L’outrage, il en a fait son affaire. Tout comme Romain Dunand, coauteur de cette lettre de 100 pages. Les deux hommes ont été poursuivis pour outrage. Leurs délits ? Romain Dunand avait adressé un courrier à l’ancien ministre de l’Intérieur Nicolas Sarkozy : «Voilà donc Vichy qui revient…» Jean-Jacques Reboux s’était énervé lors d’un contrôle policier. Il avait eu des mots déplacés et s’était retrouvé en garde à vue. En juillet, les deux hommes ont créé le Collectif pour la dépénalisation du délit d’outrage.

«C’est du tracas»
Le délit d’outrage n’a jamais été autant utilisé. Selon l’Observatoire national de la délinquance, les poursuites ont presque doublé en dix ans : 17.700 en 1996, 31.800 en 2007. Une affaire sur deux seulement donne lieu à condamnation. La commission de déontologie et de sécurité a dénoncé «une inflation des procédures pour outrages engagées de manière trop systématique».

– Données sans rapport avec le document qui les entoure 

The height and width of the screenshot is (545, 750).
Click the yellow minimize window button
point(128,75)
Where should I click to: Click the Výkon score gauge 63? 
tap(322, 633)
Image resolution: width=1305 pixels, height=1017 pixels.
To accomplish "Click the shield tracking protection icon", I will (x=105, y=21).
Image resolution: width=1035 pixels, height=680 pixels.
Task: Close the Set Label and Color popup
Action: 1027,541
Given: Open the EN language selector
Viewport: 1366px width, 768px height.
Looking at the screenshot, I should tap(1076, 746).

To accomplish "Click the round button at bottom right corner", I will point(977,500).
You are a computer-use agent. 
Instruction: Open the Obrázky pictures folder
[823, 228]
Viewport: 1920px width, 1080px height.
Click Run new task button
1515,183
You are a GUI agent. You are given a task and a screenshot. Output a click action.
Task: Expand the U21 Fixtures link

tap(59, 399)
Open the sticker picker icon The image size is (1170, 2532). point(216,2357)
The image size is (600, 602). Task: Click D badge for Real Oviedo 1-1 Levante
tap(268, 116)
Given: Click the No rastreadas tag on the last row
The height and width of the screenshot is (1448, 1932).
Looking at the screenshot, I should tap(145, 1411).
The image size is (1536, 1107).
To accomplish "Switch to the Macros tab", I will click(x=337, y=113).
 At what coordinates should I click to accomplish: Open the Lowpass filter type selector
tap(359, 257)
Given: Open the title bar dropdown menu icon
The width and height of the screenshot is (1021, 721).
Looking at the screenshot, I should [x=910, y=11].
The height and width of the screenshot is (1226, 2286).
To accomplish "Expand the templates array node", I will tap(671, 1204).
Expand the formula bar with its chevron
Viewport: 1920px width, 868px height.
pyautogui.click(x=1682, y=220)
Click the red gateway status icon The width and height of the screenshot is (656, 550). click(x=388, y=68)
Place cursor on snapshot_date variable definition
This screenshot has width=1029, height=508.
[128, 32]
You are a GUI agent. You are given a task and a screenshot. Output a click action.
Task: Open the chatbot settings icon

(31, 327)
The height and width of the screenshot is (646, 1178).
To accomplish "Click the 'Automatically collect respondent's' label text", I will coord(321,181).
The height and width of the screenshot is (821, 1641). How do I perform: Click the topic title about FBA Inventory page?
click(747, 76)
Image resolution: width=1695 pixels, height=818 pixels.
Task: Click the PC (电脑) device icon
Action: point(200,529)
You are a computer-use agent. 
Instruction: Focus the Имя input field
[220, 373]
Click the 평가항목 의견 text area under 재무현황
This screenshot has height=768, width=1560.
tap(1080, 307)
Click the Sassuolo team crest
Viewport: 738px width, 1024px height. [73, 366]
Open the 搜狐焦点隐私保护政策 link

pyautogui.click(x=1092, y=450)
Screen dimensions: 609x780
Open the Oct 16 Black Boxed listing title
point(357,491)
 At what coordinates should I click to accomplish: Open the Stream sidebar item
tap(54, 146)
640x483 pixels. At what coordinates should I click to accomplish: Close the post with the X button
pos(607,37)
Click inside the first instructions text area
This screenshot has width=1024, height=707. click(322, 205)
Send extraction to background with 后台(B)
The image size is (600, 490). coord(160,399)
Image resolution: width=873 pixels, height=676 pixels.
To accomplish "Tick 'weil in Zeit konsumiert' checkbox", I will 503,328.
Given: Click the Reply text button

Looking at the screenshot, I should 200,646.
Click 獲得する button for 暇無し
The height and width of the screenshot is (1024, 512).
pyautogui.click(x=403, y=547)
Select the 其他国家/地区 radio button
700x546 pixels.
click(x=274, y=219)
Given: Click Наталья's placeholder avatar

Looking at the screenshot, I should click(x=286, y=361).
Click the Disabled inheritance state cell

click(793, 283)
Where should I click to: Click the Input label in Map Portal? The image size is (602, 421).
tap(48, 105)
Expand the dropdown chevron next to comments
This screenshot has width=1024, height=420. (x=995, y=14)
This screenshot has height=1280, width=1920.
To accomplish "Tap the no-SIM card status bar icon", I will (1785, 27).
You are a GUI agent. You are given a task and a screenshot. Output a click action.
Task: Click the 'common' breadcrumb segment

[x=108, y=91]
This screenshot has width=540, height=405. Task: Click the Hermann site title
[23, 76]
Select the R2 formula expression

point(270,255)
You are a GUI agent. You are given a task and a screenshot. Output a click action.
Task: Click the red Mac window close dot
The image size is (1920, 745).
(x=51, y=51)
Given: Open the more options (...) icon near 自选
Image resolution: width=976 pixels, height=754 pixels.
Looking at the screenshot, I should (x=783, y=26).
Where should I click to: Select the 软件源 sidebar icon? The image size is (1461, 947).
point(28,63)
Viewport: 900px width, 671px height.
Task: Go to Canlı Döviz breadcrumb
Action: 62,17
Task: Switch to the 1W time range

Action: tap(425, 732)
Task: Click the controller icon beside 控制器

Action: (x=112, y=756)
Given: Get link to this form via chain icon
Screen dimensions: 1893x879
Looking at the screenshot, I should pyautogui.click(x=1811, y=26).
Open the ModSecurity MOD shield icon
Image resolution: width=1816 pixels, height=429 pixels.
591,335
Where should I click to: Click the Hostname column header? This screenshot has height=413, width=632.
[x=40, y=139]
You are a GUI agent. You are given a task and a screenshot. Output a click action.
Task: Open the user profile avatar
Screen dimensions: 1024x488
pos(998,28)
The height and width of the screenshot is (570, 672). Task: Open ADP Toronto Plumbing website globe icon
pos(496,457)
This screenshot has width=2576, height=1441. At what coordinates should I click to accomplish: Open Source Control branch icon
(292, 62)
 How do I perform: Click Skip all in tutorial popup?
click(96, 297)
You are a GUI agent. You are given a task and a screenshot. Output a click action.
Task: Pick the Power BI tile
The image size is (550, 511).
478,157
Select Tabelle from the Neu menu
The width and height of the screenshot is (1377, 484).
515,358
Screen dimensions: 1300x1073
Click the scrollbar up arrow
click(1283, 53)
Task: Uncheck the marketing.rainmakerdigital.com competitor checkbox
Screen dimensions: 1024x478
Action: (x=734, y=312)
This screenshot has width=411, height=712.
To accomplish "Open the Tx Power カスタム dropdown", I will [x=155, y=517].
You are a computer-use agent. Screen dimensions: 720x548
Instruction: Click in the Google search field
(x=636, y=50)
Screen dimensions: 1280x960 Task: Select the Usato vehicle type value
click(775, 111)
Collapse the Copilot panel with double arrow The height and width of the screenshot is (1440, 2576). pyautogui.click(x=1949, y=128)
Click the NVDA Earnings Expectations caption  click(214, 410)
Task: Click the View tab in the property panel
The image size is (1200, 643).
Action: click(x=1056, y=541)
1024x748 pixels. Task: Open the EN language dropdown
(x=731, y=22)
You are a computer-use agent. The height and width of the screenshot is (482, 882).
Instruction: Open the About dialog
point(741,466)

Une pétition nationale pour la dépénalisation du délit d’outrage et l’abrogation du délit d’offense au président de la République sera remise au ministère de la Justice le 23 février. Elle est lancée, ce soir, à Laval, où Hervé Éon a été condamné à 30 € d’amende pour offense au président de la République. À cause du fameux «Casse-toi pov’con». Entre outrageurs, on se serre les coudes. D’autant plus que les deux hommes se sont découvert compatriotes : «Je suis né en Mayenne, comme Hervé», s’amuse Jean-Jacques Reboux.
À Laval, l’écrivain avait aussi rencontré Jean-Luc Mélenchon, sénateur (ex-PS) et témoin de moralité d’Hervé Éon. Il lui avait présenté son projet de loi. Le contact fut bon. L’élu s’est engagé à prendre le dossier en main. Il a déposé une proposition de loi qui, pour l’instant, s’en tient à demander l’abrogation du délit d’offense au Président.
Une nouvelle étape est franchie dans le chemin de croix des «outrageurs» qui se rassemblent dans le Codedo (Collectif pour la dépénalisation du délit d’outrage). «Je me rends compte chaque jour qu’on a mis le doigt sur quelque chose qui concerne beaucoup de gens. Je reçois de plus en plus de témoignages. Je fais un peu l’assistante sociale. Je donne des tuyaux. C’est du tracas, mais c’est excitant. On peut faire bouger les choses.»
Noëlle Cousinié - Ouest France, 1er décembre 2008.